[Given information — start]

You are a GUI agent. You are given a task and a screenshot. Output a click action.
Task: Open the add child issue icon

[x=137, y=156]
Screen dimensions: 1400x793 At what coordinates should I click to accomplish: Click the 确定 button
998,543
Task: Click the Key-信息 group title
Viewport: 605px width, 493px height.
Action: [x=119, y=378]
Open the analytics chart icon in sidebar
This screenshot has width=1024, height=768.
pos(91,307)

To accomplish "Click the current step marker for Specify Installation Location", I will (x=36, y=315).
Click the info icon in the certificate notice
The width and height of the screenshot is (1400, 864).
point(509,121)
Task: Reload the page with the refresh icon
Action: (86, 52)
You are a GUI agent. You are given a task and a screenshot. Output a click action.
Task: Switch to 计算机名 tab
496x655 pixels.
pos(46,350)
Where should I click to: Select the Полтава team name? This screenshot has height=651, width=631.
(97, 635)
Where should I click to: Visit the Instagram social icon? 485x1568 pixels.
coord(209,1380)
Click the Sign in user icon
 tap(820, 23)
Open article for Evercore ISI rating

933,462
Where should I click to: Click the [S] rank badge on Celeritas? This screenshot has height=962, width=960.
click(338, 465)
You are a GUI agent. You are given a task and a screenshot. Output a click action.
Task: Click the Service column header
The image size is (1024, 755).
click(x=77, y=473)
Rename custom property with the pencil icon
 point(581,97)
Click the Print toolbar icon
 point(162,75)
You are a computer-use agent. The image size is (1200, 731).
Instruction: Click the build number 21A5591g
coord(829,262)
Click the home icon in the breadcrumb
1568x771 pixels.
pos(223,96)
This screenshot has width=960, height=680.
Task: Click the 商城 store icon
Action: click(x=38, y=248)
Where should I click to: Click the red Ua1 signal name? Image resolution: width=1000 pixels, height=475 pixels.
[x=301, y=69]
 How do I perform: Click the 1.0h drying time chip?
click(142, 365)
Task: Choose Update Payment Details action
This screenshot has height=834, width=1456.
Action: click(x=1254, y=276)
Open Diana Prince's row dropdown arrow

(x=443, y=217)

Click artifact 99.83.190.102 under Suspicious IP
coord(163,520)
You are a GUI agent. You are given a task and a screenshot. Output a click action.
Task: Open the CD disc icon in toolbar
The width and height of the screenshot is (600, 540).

[Given information — finish]

■ What is expected
An exact, complete copy of the lines above from the one with "Where should I click to: Click the [S]" through the one with "Task: Open the CD disc icon in toolbar" is the whole answer.

■ Task solution
Where should I click to: Click the [S] rank badge on Celeritas? This screenshot has height=962, width=960.
click(338, 465)
You are a GUI agent. You are given a task and a screenshot. Output a click action.
Task: Click the Service column header
The image size is (1024, 755).
click(x=77, y=473)
Rename custom property with the pencil icon
 point(581,97)
Click the Print toolbar icon
 point(162,75)
You are a computer-use agent. The image size is (1200, 731).
Instruction: Click the build number 21A5591g
coord(829,262)
Click the home icon in the breadcrumb
1568x771 pixels.
pos(223,96)
This screenshot has width=960, height=680.
Task: Click the 商城 store icon
Action: click(x=38, y=248)
Where should I click to: Click the red Ua1 signal name? Image resolution: width=1000 pixels, height=475 pixels.
[x=301, y=69]
 How do I perform: Click the 1.0h drying time chip?
click(142, 365)
Task: Choose Update Payment Details action
This screenshot has height=834, width=1456.
Action: click(x=1254, y=276)
Open Diana Prince's row dropdown arrow

(x=443, y=217)

Click artifact 99.83.190.102 under Suspicious IP
coord(163,520)
You are a GUI agent. You are given a task and a screenshot. Output a click action.
Task: Open the CD disc icon in toolbar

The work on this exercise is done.